= Nicolas Cochin =

French draughtsman and engraver (1610–1686)

Nicolas Cochin (1610–1686), called the Elder, was a French draughtsman and engraver. He was born at Troyes in 1610, the son of a painter named Noel Cochin. About 1635, he went to Paris, where he died in 1686. He often imitated and copied Jacques Callot, but chose for his model Stefano della Bella, some of whose
drawings he engraved. Like these two artists he excelled in small figures, which he grouped and delineated with lifelike animation. His specialty was topography, including battles, sieges, and encampments. He engraved several hundred subjects, the most important of which are those he executed for the "Glorieuses Conquêtes de Louis le Grand", called the "Grand Beaulieu", published between 1676 and 1694. The best of these plates may be the "Siege of Arras", engraved on 16 plates by Cochin and Jean Frosne.
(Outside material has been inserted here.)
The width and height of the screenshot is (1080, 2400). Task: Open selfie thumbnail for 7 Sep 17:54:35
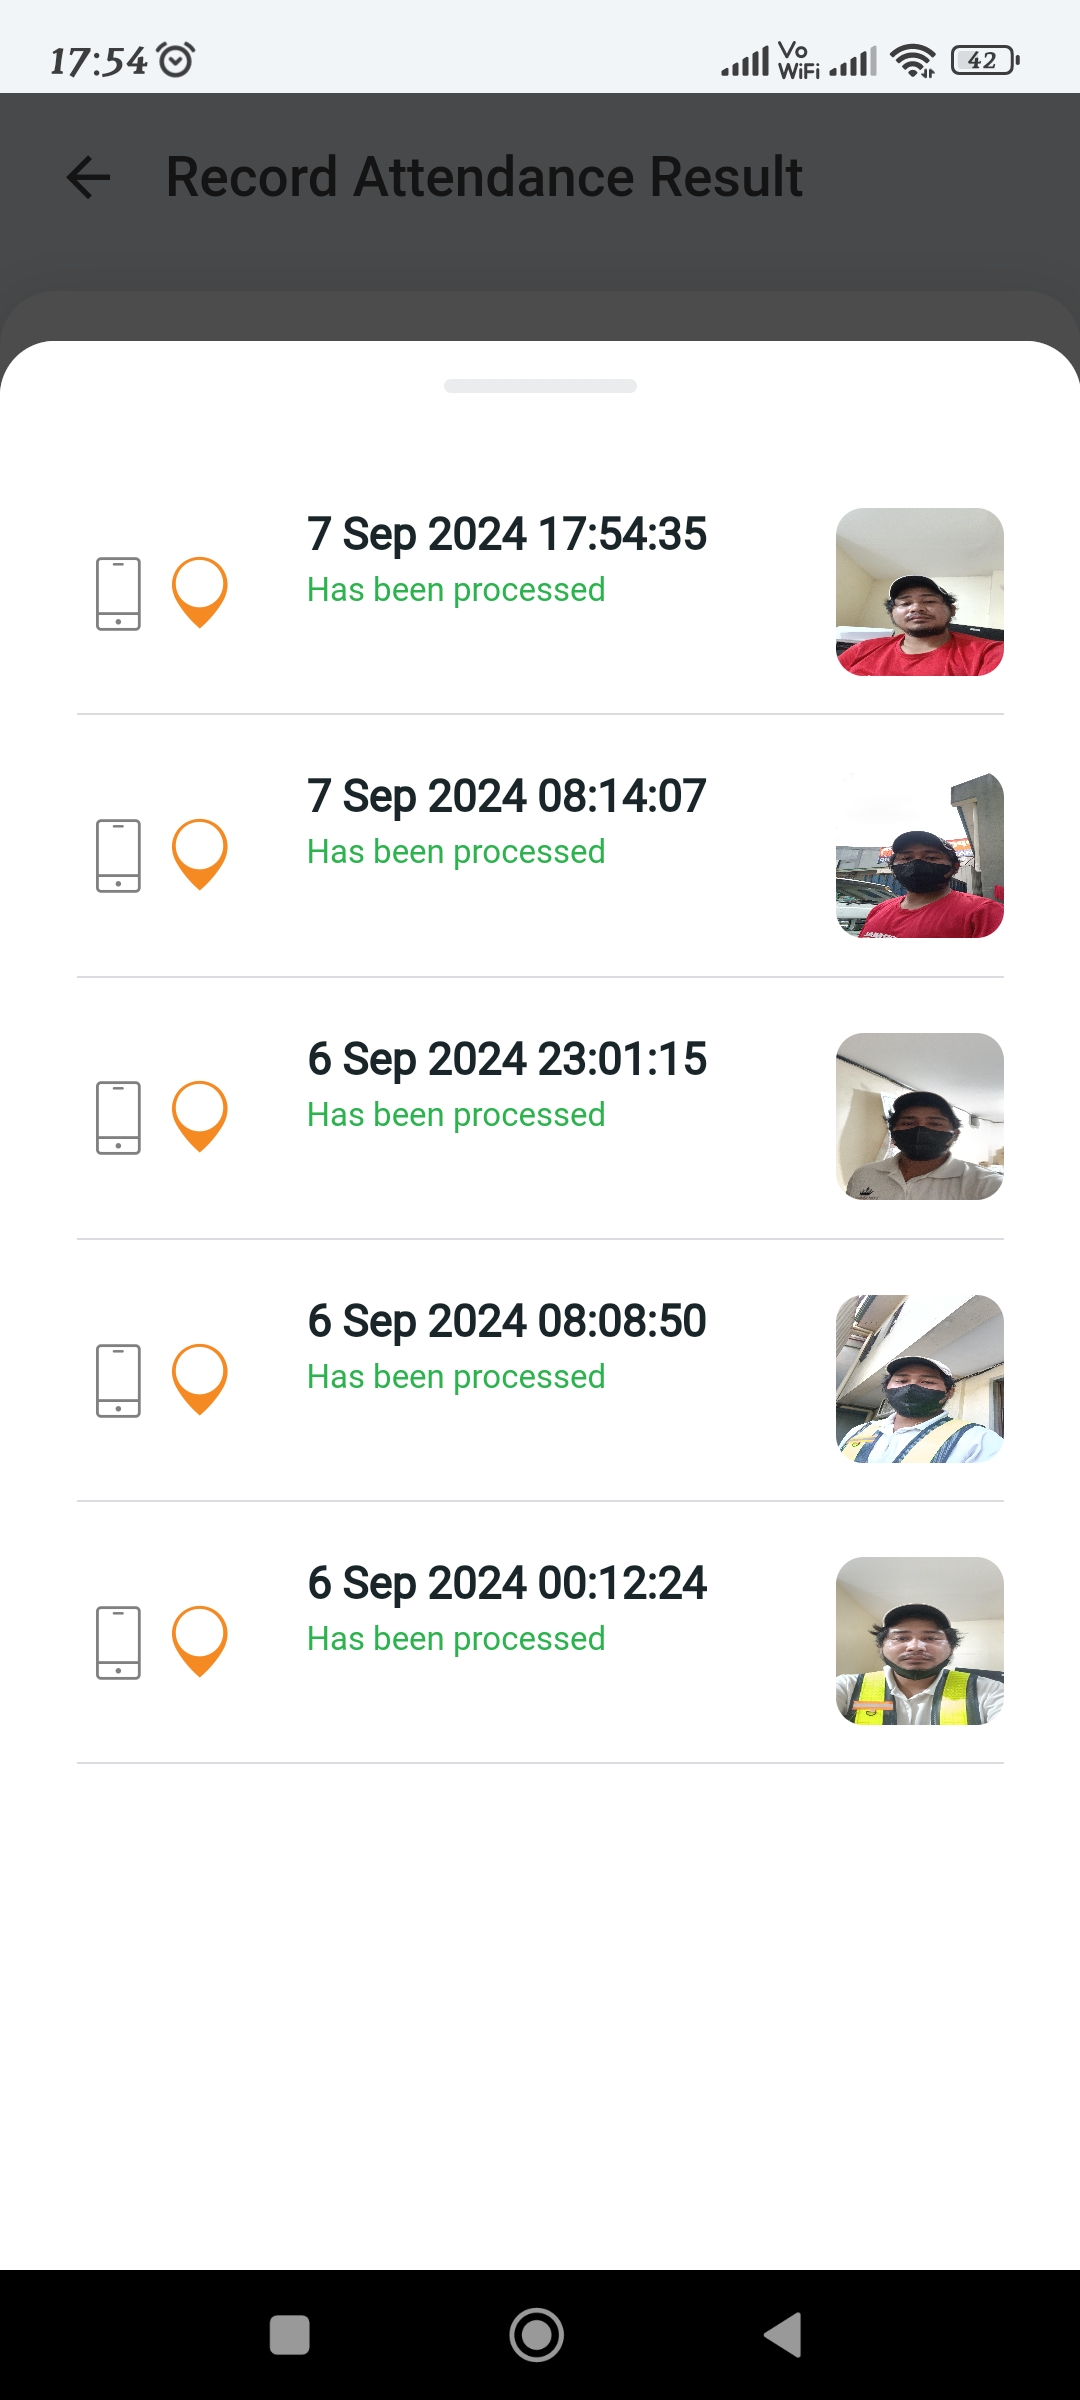(919, 592)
Cochin is the best of the engravers whom Troyes has produced. His drawing is firm, and his engraving fine and delicate. His plates are marked with his name in full, or with his initials only, or with a monogram. M. Corrard de Breban has given in his "Graveurs Troyens", 1868, a list of Cochin's works, among which the following are noteworthy:

- The Life of the Virgin; after Albrecht Dürer; 18 plates
- The Marriage in Cana; after Paolo Veronese
- The Miracle of the Loaves; after Devos
- The Parable of the Prodigal Son; after Audran; 4 plates
- Christ bearing the Cross; after Callot
- The Ascension of the Virgin; after the same
- The Passion; 12 plates
- The Conversion of St. Paul
- The Procession of St. Genevieve in 1652; extremely curious
- The Entry of Louis XIV. and his Queen into Paris in 1660; an enormous work composed of several plates.
- The Entry of the Queen of Sweden. 1658.
- The Fair of Guibray; after F. Chauvel. 1658.
- Portrait of Boutmie, the goldsmith; rare and highly esteemed.
- View of Tournay; after Van der Meulen; 2 sheets.